You don’t have to be a political pollster or a political junky to know that a number of widely publicized failures to accurately predict election results is wreaking considerable havoc in that part of the research industry. At its core the problem mostly comes down to reliance on unrepresentative samples, although very late breaking changes in public opinion also are sometimes to blame. Most defenses of electoral polling come down to a recitation of all the times that results were correct, which is meant to be encouraging, but there is no clear way to tell into which bucket any given poll is likely to fall.
What I find especially interesting about all of this is that the problem afflicts both probability and non-probability samples alike. The former suffer from a combination of changing and uncertain sample frames coupled with exceptionally high nonresponse. The latter is more about ongoing struggles to produce representative samples from the dog’s breakfast that is online sampling, a problem we have been struggling with for the better part of two decades.

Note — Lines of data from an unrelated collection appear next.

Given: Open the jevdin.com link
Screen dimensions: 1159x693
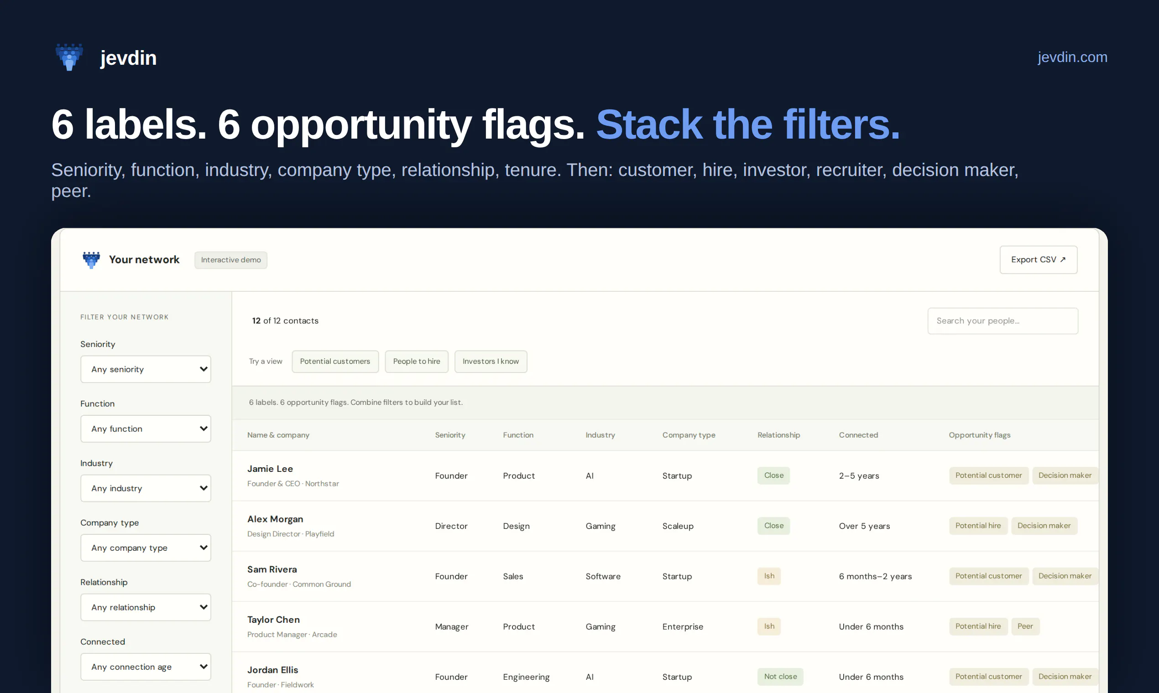Looking at the screenshot, I should [1072, 57].
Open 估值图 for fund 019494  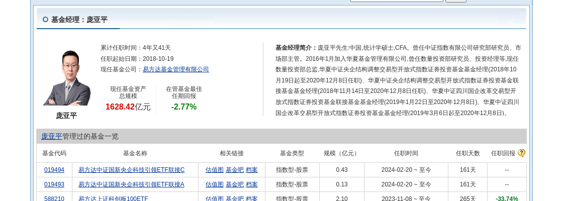214,170
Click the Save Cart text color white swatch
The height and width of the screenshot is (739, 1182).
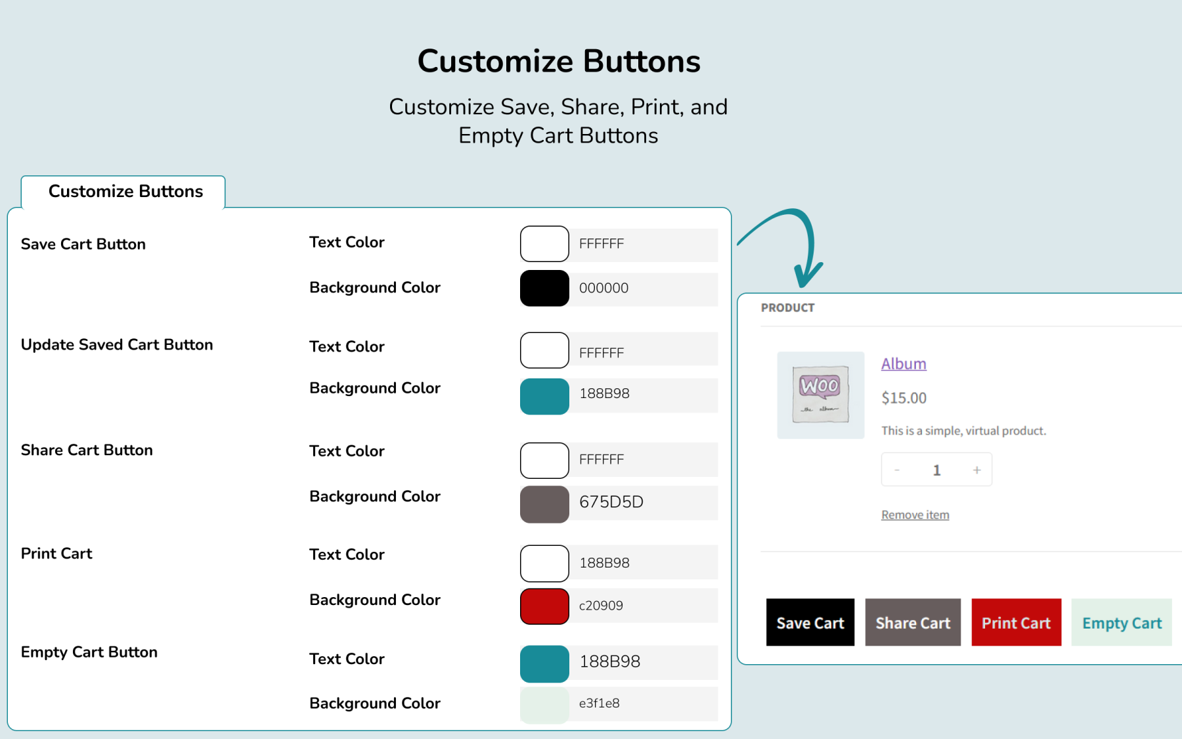click(544, 244)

Back in September I heard three very distinguished US public opinion pollsters sum the situation up thus: “Sometimes probability sampling works and sometimes it doesn’t. Sometimes non-probability sampling works and sometimes it doesn’t. In either case we have no idea why.”
It would be downright silly of us to assume that market research is somehow immune from all of this. Political pollsters at least know at some point whether their numbers are right or wrong. As market researchers, we generally have no clue. We rely heavily on quota sampling and demographic weighting, both shown to be insufficient when response rates plunge or when dealing with self-selected online sample frames. And we still too often use a single survey as a sort of truth around which we build our advice to clients.
In a perfect world we would focus more on developing models for sample selection and post survey adjustment that do a better job of delivering representative samples. History suggests that those kinds of developments are more likely to come from the social research and academic sectors than from MR. A more common sense approach might be to adopt the practice of assuming that whatever survey result we are looking at it probably is wrong, and then set about finding other data that proves otherwise. In the process we will learn a great deal more about topic we are studying and perhaps even become better are spotting potential biases in our survey practices.
We increasingly live and work in a data rich world, but we are not doing a very good job of leveraging the advantages that can bring us. We need to view new data sources and methods less as substitutes for other methods and more as enhancements that make them better.